“[Sexual harassment] can be perpetrated by the members of any gender, even inter se.”
Calcutta High Court: Sabyasachi Bhattacharyya, J. held that a complaint under the Sexual Harassment of Women at Workplace (Prevention, Prohibition and Redressal) Act, 2013 [“POSH Act”], is maintainable even against “a person” belonging to the same gender as that of the complainant. In other words, a complaint under the POSH Act is maintainable against women.
In the present petition, the petitioner contended that the respondent authorities acted without jurisdiction in entertaining a complaint on alleged sexual harassment against her, despite the fact that both, the petitioner and the complainant, are of the same gender.
The petitioner stressed that the allegations of the complainant revolved around alleged vilifying and defaming in public. It was submitted that the act as alleged, could not fall within the purview of “sexual harassment” as contemplated in the POSH Act. She placed particular reliance on the definition of “sexual harassment” in Section 2(n) of the POSH Act and sought to impress upon the Court that the acts contemplated therein have no nexus with the present complaint.
It was next submitted that, as per Section 19(h) of the POSH Act, an employer shall cause to initiate action under IPC or any other law for the time being in force, against the perpetrator. It was argued that such an action, as envisaged under IPC, only pertains to a man being involved in the offence, which ingredient has to be factored in while appreciating the connotation of “sexual harassment” under the POSH Act.
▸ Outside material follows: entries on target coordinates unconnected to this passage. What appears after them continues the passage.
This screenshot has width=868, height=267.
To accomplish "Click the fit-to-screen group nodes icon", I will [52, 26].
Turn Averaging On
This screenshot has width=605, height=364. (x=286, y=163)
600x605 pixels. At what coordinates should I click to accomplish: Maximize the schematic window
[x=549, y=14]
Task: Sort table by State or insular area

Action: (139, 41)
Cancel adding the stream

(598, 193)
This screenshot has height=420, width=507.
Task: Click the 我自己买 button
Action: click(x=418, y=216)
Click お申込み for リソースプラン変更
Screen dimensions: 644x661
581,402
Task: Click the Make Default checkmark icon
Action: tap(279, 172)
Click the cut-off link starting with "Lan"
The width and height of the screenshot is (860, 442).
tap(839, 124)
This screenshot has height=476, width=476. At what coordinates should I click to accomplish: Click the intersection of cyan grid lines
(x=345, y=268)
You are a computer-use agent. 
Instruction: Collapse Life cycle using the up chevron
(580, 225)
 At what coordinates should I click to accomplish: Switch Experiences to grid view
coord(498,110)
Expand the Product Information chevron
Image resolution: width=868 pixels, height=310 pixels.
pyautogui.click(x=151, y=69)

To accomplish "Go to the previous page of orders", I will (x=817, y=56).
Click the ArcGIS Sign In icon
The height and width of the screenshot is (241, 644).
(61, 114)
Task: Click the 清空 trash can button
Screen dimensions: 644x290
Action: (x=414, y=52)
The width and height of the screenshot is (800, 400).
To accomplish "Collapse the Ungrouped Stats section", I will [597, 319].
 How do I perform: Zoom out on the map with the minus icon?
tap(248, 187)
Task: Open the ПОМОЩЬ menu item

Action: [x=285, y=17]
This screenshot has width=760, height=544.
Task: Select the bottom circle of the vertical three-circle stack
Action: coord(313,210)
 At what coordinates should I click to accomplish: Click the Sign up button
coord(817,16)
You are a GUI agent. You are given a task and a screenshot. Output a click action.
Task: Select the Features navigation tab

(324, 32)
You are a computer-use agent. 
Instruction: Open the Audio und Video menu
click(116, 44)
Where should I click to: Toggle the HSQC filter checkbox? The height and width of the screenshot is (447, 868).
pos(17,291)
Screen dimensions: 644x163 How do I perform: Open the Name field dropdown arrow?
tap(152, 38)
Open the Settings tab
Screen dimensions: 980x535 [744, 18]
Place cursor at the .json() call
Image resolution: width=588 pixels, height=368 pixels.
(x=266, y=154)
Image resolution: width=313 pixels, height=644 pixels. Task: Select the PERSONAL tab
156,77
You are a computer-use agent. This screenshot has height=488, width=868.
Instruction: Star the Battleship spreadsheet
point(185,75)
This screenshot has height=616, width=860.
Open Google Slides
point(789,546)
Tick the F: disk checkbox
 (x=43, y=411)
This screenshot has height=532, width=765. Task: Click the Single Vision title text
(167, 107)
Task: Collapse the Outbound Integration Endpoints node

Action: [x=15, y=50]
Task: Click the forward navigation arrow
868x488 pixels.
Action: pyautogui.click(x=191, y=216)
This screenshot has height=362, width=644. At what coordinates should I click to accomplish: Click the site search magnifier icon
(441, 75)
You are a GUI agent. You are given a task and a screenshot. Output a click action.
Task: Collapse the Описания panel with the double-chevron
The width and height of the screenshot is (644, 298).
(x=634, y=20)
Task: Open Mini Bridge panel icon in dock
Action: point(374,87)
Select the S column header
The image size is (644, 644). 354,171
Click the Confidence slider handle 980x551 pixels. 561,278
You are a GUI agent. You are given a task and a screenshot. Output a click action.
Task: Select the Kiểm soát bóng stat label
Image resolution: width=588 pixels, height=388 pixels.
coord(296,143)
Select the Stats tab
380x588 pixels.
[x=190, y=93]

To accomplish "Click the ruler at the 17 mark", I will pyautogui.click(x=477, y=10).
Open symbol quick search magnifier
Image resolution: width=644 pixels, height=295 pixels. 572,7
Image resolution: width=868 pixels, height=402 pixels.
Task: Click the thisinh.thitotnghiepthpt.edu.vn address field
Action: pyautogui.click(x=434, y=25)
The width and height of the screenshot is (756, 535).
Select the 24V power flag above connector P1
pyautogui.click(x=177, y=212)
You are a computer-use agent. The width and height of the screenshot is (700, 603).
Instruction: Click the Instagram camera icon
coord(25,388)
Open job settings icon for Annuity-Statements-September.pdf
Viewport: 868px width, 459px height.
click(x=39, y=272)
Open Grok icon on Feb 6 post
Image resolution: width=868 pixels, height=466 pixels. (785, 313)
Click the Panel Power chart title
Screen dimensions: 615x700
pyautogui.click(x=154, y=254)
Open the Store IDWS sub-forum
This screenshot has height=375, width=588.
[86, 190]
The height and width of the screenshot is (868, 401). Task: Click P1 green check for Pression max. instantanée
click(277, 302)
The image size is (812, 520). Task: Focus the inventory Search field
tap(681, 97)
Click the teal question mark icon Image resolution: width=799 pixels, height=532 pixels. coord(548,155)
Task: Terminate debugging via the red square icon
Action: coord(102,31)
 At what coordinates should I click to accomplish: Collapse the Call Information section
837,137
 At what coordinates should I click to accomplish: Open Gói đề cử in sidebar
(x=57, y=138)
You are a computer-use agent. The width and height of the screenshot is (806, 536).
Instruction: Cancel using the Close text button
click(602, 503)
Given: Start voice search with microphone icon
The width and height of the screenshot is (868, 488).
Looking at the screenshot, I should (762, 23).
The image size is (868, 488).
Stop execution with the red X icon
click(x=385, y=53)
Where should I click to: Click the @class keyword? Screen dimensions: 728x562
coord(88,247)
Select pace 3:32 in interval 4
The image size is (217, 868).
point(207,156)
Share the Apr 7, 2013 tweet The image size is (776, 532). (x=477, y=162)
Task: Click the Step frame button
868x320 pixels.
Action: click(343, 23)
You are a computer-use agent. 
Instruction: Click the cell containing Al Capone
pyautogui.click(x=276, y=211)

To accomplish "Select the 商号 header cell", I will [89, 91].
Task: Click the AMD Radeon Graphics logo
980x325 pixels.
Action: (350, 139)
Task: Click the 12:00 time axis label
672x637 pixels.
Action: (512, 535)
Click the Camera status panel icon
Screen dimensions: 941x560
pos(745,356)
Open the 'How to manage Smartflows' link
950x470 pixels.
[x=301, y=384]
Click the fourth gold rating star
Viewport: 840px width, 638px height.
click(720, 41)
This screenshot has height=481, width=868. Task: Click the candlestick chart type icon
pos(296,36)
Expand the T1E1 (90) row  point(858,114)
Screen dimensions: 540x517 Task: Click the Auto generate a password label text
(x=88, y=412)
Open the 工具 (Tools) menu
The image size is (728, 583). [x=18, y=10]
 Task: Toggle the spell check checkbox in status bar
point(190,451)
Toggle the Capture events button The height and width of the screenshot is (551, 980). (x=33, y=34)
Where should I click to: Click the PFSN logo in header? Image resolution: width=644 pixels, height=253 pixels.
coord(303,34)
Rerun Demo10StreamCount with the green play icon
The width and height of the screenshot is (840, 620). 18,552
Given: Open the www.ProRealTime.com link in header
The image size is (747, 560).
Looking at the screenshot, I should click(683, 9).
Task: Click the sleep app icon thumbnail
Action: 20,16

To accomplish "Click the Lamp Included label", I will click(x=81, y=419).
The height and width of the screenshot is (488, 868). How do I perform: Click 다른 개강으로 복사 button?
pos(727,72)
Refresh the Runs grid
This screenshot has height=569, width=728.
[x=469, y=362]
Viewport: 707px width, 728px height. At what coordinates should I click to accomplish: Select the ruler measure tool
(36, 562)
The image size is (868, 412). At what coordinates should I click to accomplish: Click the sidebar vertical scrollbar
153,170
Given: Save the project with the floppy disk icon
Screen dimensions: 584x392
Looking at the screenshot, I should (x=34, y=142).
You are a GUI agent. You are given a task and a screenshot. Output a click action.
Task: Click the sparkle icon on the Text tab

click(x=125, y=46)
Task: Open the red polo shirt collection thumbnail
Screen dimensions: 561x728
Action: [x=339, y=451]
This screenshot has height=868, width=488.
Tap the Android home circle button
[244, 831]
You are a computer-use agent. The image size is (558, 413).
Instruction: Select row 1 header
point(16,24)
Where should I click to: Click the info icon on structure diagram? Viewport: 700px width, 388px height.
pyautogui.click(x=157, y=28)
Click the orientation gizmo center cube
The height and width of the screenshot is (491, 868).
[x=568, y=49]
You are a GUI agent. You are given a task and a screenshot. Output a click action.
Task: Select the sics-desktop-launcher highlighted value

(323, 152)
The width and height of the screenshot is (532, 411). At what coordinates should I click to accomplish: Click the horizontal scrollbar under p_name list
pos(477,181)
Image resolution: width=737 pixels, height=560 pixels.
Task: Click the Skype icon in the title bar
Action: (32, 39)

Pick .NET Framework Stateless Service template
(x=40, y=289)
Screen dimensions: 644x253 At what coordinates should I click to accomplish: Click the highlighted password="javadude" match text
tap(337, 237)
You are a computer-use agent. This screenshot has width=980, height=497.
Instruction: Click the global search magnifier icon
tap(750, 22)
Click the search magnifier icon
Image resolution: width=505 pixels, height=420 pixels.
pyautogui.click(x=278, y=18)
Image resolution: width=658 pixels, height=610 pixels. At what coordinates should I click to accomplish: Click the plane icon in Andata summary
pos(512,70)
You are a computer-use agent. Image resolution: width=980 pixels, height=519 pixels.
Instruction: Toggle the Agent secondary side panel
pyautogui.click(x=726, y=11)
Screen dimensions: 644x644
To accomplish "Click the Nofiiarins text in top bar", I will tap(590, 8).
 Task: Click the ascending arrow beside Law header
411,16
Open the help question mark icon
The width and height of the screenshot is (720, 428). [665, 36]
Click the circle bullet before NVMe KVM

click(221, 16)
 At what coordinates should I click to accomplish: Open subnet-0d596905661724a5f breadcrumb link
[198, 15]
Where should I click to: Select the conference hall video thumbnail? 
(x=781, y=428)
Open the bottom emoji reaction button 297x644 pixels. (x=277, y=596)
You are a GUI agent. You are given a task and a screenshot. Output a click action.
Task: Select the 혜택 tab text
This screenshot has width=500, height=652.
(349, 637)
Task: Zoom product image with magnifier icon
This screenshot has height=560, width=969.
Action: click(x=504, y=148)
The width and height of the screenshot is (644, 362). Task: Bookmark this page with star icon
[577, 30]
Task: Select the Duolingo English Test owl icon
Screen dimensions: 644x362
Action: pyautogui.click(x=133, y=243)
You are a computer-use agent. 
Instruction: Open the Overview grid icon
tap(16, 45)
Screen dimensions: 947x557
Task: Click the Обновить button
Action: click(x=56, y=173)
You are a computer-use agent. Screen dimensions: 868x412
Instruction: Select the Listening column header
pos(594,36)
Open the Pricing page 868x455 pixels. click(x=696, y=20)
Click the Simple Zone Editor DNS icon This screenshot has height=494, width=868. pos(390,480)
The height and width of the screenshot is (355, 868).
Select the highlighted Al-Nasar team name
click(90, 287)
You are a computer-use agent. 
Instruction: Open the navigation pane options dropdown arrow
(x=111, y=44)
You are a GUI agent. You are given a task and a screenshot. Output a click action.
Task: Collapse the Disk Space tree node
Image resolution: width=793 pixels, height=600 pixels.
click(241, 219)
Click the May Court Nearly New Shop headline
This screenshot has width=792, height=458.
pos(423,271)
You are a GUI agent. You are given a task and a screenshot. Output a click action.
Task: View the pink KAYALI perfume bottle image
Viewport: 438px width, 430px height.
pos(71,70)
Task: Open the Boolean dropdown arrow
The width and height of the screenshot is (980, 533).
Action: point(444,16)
It was submitted that since the Vishakha judgment [Vishakha v. State of Rajasthan, (1997) 6 SCC 241] was the genesis of the POSH Act, the concept of the POSH Act has to be read and interpreted in the light of the said judgment. It was argued that the question of gender equality acquires primacy in deciding whether a complaint falls within the periphery of the POSH Act. In the present case, since the gender of the complainant and the respondent (petitioner herein) is the same, the question of the POSH Act being invoked does not arise.
The complainant made reference to the University Grants Commission (Prevention, Prohibition and Redressal of Sexual Harassment of Women Employees and Students in Higher Educational Institutions) Regulations, 2015 and submitted that the said Regulations are broad enough to encompass respondents of all genders, implicitly meaning that the gender of the complainant and the respondents can very well be the same in order to attract the rigours of the Regulations, which govern the present parties as well. By placing particular reliance on Regulation 8(2), it was argued that the expression “the respondents shall file his/her reply” has been used therein, thereby bringing within its purview respondents of both genders. This, read with the definition of “respondent” in Section 2(m) of the POSH Act, which contemplates “a person” as a respondent, indicates clearly that same gender allegations can also be entertained under the POSH Act.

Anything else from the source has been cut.